A las siete y veinte de la mañana dominical, con docena y media de gotitas de lluvia cumplimentándoles la piel recién duchada, se internan en el Betato (palabra aragonesa que en castellano se traduce como vedado, prohibido), el bosque encantado que Agustín del Correo pobló de criaturas fantásticas en aquellas narraciones infantiles desbordantes de magia pirenaica que les relataba y en las que hayas, abedules y pinos custodiaban los secretos de las brujas del valle de Tena, exorcizadas algunas pero nunca vencidas las que portaban, en sus silencios, la sabiduría ancestral.

Cuando, a petición de la veterinaria, se detiene el grupo bajo la tupida cúpula del ramaje que forman las inmensas hayas del bosque, todavía son capaces de recrear en sus oídos los imposibles bisbiseos de las hechiceras en sus conciliábulos secretos o los golpes sobre los tamboriles que precedían a los aquelarres y que tan bien remedan los torcecuellos   —los peculiares repicapuercos, como se nombran estos pájaros en aragonés—  tableteando con los picos sobre los troncos de los árboles, siguiendo el rastro de las incautas hormigas.

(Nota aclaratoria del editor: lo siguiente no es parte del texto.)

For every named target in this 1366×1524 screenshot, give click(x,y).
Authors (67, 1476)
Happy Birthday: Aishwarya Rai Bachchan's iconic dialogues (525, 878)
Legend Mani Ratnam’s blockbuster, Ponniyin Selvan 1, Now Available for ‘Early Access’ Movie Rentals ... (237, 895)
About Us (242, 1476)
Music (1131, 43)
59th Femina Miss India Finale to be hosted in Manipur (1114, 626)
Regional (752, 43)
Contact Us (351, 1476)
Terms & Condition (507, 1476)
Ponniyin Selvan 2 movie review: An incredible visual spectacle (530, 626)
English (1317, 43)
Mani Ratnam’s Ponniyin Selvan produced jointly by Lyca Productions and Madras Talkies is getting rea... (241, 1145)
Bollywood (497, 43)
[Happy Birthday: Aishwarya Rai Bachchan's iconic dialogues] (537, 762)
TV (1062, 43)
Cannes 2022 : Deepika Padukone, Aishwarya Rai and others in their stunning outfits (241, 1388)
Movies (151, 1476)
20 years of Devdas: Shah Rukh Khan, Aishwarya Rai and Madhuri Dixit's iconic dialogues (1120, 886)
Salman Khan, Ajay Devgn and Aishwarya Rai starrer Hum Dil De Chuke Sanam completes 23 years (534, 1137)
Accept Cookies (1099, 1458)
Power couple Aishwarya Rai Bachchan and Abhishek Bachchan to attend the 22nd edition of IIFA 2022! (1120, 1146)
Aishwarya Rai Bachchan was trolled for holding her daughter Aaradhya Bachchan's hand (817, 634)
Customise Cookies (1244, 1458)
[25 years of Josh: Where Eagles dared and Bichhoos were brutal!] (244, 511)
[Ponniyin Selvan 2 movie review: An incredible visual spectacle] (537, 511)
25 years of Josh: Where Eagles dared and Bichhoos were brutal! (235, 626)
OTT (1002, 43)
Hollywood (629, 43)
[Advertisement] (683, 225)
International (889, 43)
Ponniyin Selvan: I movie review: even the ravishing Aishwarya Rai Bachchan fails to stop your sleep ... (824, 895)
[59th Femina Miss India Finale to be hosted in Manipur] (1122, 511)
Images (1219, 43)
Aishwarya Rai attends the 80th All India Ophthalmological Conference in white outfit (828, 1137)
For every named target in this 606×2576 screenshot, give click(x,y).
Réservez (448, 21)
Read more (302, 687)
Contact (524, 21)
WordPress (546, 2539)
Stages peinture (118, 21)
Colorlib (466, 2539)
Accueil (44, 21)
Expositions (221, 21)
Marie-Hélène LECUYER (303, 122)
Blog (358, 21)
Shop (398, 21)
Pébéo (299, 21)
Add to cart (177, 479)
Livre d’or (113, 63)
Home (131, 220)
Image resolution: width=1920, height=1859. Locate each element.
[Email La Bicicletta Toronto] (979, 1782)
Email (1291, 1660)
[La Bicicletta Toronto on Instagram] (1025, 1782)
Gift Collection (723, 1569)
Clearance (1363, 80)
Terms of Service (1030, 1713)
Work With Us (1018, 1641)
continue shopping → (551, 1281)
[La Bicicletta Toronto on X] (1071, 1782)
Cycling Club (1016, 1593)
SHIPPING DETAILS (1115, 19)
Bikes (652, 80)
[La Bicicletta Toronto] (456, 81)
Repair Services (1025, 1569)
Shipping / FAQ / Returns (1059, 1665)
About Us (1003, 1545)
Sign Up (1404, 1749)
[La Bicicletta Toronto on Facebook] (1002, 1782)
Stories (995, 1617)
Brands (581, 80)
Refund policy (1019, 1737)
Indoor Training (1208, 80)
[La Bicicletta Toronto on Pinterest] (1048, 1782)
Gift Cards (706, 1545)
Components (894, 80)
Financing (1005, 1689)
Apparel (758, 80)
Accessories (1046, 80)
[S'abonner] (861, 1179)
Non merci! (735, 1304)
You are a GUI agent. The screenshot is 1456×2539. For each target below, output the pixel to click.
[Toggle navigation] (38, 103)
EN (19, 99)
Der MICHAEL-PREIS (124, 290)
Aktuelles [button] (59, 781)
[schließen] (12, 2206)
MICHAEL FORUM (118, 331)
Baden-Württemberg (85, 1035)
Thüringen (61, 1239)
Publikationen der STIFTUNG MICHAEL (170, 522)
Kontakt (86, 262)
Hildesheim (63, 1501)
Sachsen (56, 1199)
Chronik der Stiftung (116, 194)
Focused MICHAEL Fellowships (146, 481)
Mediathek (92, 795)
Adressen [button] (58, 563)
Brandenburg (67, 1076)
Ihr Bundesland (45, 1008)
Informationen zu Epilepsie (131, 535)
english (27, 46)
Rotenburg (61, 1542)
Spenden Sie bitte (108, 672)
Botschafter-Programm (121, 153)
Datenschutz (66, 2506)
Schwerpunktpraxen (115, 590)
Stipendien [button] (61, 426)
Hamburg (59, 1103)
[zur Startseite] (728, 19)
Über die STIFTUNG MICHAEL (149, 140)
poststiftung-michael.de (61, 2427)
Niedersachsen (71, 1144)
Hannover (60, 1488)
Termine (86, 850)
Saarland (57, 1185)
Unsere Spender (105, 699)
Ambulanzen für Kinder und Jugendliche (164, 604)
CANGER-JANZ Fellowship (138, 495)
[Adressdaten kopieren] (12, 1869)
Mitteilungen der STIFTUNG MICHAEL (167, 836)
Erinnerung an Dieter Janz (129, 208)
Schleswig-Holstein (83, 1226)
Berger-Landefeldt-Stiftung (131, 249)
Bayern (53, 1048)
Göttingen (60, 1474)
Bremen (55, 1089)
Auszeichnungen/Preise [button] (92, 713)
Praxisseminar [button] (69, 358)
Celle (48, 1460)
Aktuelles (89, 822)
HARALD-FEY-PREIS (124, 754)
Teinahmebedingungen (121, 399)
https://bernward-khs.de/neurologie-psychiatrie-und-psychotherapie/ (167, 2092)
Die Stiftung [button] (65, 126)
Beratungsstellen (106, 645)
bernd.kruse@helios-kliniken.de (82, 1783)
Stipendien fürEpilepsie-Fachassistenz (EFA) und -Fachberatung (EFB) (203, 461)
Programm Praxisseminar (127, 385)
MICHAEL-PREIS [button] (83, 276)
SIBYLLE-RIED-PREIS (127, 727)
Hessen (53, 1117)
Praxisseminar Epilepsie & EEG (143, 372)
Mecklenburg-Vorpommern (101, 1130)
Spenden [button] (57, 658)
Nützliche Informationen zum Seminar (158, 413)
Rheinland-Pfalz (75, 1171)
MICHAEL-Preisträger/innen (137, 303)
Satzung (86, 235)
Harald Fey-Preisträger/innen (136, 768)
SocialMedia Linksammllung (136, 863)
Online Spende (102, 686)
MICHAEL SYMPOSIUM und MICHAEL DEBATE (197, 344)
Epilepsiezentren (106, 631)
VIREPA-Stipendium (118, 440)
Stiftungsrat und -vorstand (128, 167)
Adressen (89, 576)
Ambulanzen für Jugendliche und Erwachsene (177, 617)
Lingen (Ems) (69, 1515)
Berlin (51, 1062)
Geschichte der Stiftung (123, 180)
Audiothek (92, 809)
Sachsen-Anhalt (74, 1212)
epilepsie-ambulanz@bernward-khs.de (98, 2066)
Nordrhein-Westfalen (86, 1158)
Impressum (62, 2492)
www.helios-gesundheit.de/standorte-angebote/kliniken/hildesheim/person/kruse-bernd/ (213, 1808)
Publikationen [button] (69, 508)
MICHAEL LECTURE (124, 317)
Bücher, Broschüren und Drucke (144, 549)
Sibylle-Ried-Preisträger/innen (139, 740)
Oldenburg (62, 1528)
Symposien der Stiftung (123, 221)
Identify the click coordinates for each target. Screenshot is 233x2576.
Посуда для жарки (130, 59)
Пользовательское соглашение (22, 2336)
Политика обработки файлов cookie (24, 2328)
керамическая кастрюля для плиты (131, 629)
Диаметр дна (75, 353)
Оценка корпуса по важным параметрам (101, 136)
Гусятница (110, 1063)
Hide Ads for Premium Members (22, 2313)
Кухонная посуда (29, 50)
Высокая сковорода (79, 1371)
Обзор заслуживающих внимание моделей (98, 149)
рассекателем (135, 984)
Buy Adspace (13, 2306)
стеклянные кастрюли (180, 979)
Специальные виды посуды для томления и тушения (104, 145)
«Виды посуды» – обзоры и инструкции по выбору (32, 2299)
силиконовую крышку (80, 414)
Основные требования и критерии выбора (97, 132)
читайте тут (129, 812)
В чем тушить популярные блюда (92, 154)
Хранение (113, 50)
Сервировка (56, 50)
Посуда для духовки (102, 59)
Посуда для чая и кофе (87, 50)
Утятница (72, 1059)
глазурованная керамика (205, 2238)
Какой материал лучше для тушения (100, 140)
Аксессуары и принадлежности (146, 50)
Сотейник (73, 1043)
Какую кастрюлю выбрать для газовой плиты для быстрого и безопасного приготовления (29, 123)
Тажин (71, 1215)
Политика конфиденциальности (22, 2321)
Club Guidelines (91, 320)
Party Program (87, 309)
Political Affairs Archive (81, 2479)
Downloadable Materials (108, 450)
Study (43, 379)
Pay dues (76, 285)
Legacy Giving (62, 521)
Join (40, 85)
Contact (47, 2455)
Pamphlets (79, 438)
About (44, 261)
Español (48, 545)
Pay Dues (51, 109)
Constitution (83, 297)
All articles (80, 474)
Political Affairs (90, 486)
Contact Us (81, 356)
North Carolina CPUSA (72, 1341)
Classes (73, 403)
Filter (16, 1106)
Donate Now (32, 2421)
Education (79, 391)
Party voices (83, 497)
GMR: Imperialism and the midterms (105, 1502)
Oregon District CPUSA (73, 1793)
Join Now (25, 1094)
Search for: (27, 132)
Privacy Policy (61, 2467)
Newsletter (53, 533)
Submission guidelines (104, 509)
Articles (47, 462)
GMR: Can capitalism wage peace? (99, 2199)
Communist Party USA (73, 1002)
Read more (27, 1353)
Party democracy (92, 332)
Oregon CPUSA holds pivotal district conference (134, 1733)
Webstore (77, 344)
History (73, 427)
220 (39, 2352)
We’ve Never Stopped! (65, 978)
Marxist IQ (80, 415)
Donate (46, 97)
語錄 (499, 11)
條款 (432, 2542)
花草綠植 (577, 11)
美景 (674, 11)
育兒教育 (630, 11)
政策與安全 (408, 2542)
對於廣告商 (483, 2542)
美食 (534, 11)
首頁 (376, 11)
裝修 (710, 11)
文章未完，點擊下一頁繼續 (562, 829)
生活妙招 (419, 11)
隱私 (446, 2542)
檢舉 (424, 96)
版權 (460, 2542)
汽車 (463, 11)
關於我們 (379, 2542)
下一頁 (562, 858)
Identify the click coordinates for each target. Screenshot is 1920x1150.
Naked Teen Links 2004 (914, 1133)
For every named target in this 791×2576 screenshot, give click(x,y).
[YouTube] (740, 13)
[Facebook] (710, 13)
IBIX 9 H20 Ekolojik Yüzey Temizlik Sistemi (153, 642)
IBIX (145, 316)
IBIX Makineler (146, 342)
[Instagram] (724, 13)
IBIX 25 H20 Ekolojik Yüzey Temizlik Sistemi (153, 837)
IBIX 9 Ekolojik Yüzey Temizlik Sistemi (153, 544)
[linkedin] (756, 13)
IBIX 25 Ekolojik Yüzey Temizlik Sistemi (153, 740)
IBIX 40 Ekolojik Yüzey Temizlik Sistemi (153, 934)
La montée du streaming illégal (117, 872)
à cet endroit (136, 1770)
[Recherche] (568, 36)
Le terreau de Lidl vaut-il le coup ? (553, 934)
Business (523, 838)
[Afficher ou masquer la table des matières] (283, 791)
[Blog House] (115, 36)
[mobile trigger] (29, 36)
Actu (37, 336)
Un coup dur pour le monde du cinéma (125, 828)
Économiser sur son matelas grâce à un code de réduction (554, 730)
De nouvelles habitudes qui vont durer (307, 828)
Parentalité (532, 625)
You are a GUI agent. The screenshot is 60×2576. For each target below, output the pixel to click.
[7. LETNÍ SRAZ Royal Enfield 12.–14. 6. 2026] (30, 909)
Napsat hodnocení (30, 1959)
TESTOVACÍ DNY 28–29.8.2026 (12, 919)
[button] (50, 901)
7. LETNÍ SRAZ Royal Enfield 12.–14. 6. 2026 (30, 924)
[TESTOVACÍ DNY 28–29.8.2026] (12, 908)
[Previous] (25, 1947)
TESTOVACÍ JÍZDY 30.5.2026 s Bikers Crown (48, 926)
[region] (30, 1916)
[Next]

Camino del ibón, aún vuelve la cabeza María Petra, como si esperara ver a las bruxas que habitaron el hayedo del Betato de los cuentos de Agustín lanzándoles adioses cálidos y conjurando bienandanzas que sobrevuelan la cara nororiental de la sierra de la Partacua y envuelven a los senderistas hasta rozarles los rastros de la niñez ocultos en la memoria.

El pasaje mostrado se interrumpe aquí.